In Week 9, looked at three questions concerning the sum of cubes and the square of sums. (If you haven’t had a chance to look at them yet, click here.) The three questions build upon each other — and in the end, we get a little proof of one of number theory’s famous results.

1. We know that 1 + 2 + 3 + …. + k = k(k+1)/2. We can add k + 1 to both sides of the equation. Then we have

1 + 2 + 3 + …. + k + (k+1) = k(k+1)/2 + (k+1)

Now we can combine the terms on the righthand side.

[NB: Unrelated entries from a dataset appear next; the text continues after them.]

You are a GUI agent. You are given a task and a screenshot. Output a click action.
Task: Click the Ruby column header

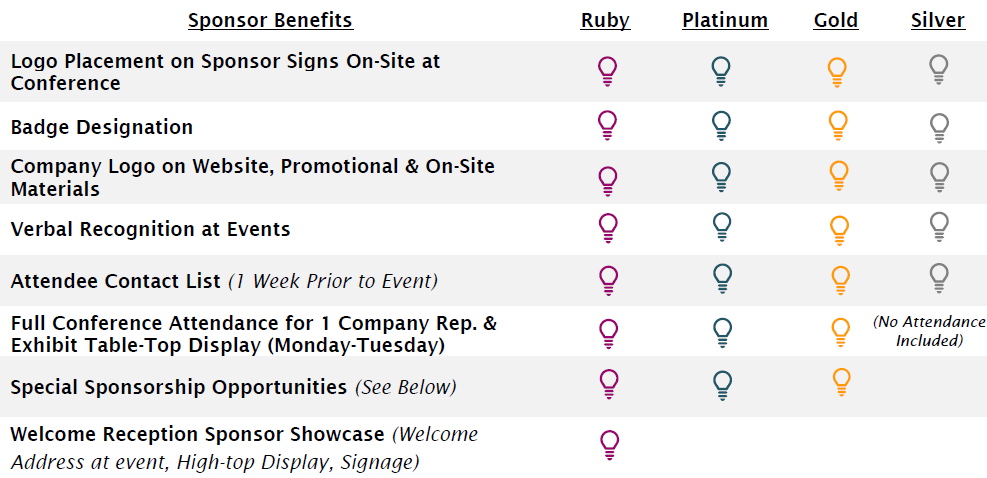(x=605, y=20)
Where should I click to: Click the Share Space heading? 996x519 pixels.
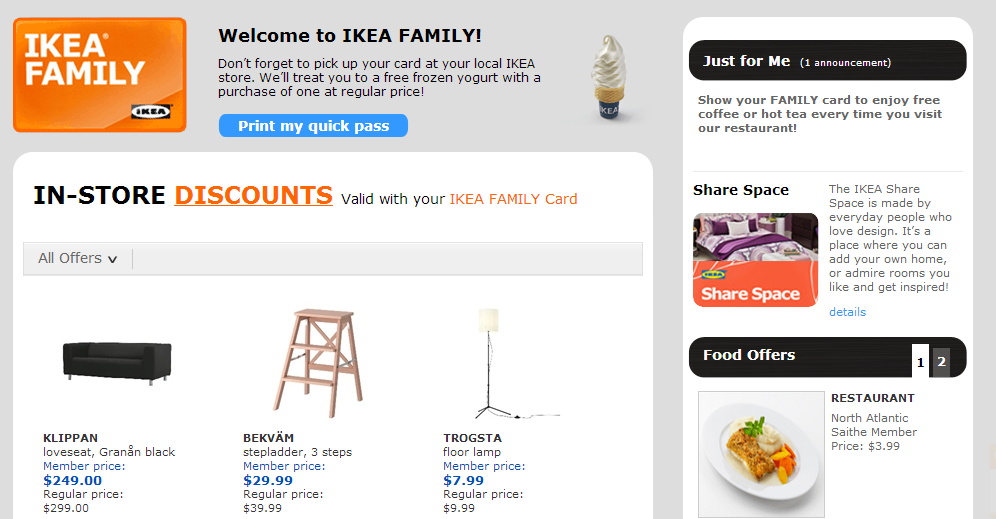pos(741,190)
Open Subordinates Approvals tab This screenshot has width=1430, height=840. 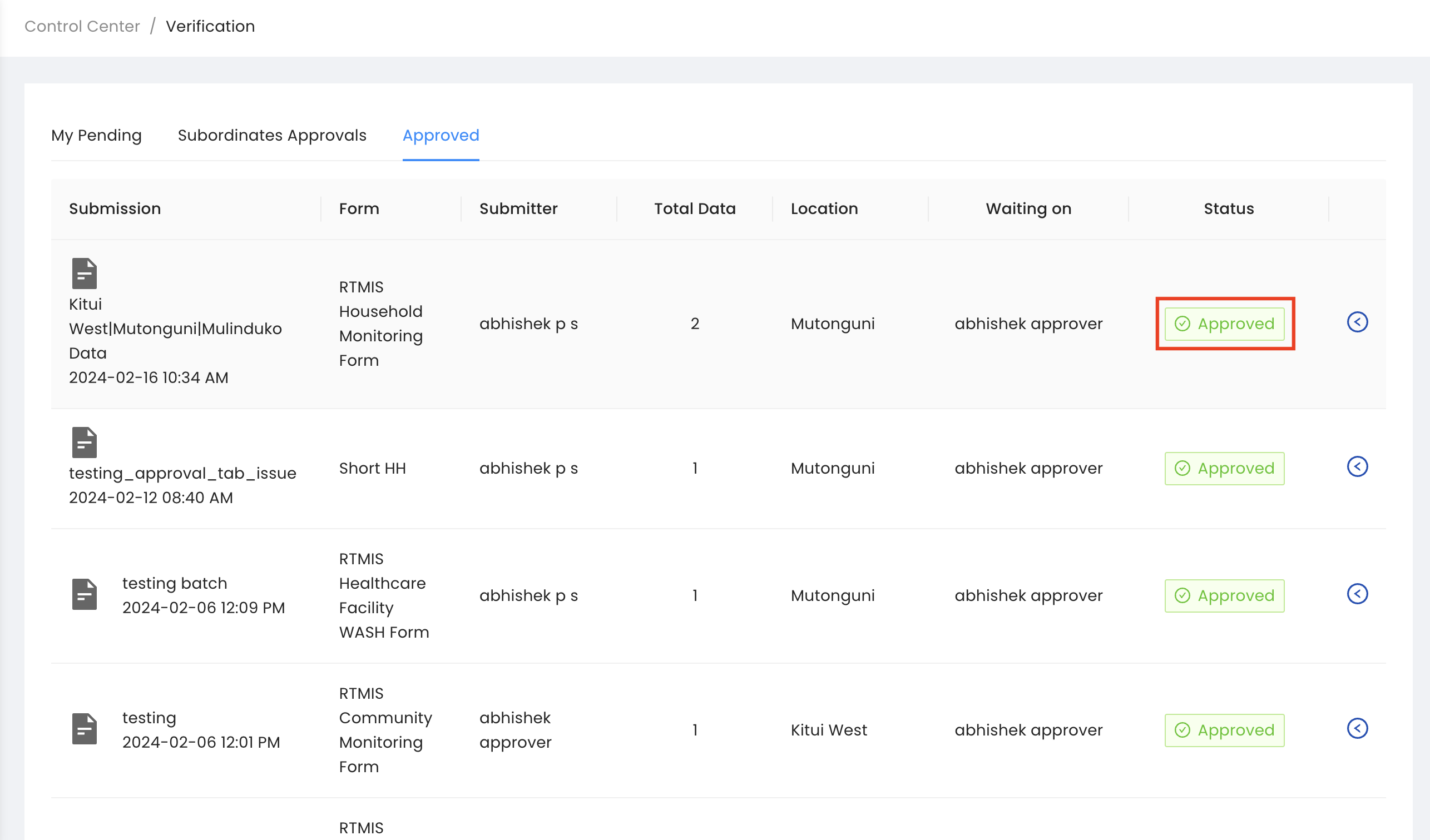272,136
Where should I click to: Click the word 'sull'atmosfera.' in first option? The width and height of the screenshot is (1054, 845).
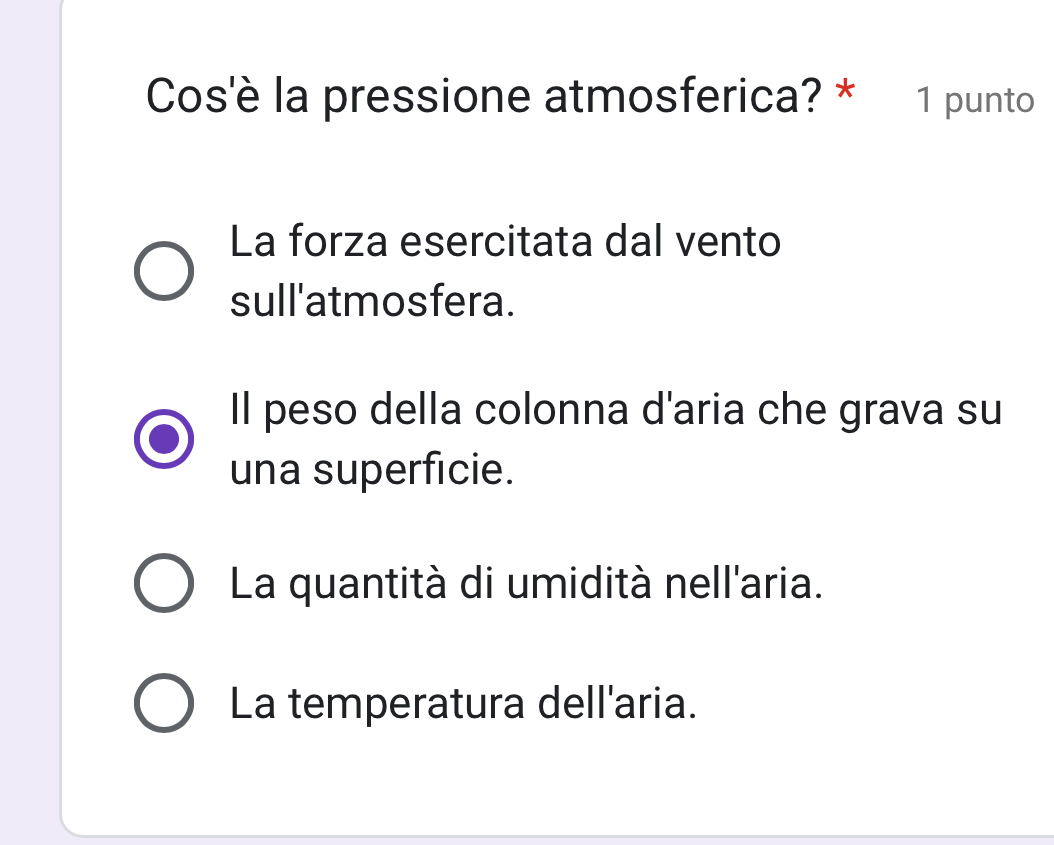pos(373,301)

k(k+1)/2 + (k+1) = k(k+1)/2 + 2(k+1)/2 = (k(k+1) +2(k+1))/2 = (k+1)(k+2)/2

Therefore, 1 + 2 + 3 + …. + k + (k+1) = (k+1)(k+2)/2

2. We’re given that 1^3 + 2^3 +….+k^3 = k^2(k+1)^2/4, and we want to show that 1^3 + 2^3 +…. + k^3 +(k+1)^3 = (k+1)^2(k+2)^2/4.

We can add (k+1)^3 to both sides of the original equation without violating the equality.

1^3 + 2^3 +….+k^3 + (k+1)^3 = k^2(k+1)^2/4 + (k+1)^3

As in the first problem, we can combine the terms on the righthand side, and then simplify the form.

k^2(k+1)^2/4 + (k+1)^3 = k^2(k+1)^2/4 + 4(k+1)^3/4 = (k^2(k+1)^2+4(k+1)^3)/4

= (k^2 + 4k + 4)(k+1)^2/4 = (k+2)^2(k+1)2/4

Therefore, 1^3 + 2^3 +…. + k^3 +(k+1)^3 = (k+1)^2(k+2)^2/4

3. Now we can use the results from problems 1 and 2 to solve problem 3.

We want to show that (1 +2 + 3 + … + n)^2 = 1^3 + 2^3 + 3^3 + …. n^3.

In the first problem, we were able to show that

1 + 2 + 3 + …. + k + (k+1) = (k+1)(k+2)/2

In the second, we showed that 1^3 + 2^3 +…. + k^3 +(k+1)^3 = (k+1)^2(k+2)^2/4

What do you notice about these two statements?

(k+1)^2(k+2)^2/4, from the second question, is equivalent to squaring (k+1)(k+2)/2, from the first.

That means that (k+1)^2(k+2)^2/4 is also equivalent to squaring the lefthand side of the first equation.

(1 + 2 + 3 + …. + k + (k+1))^2 = (k+1)^2(k+2)^2/4

Then we can substitute 1^3 + 2^3 +…. + k^3 +(k+1)^3 for (k+1)^2(k+2)^2/4, because we’ve already shown that they’re equivalent.

(1 + 2 + 3 + …. + k + (k+1))^2 = 1^3 + 2^3 +…. + k^3 +(k+1)^3. Our proof is complete.

This is what is known as a proof by induction.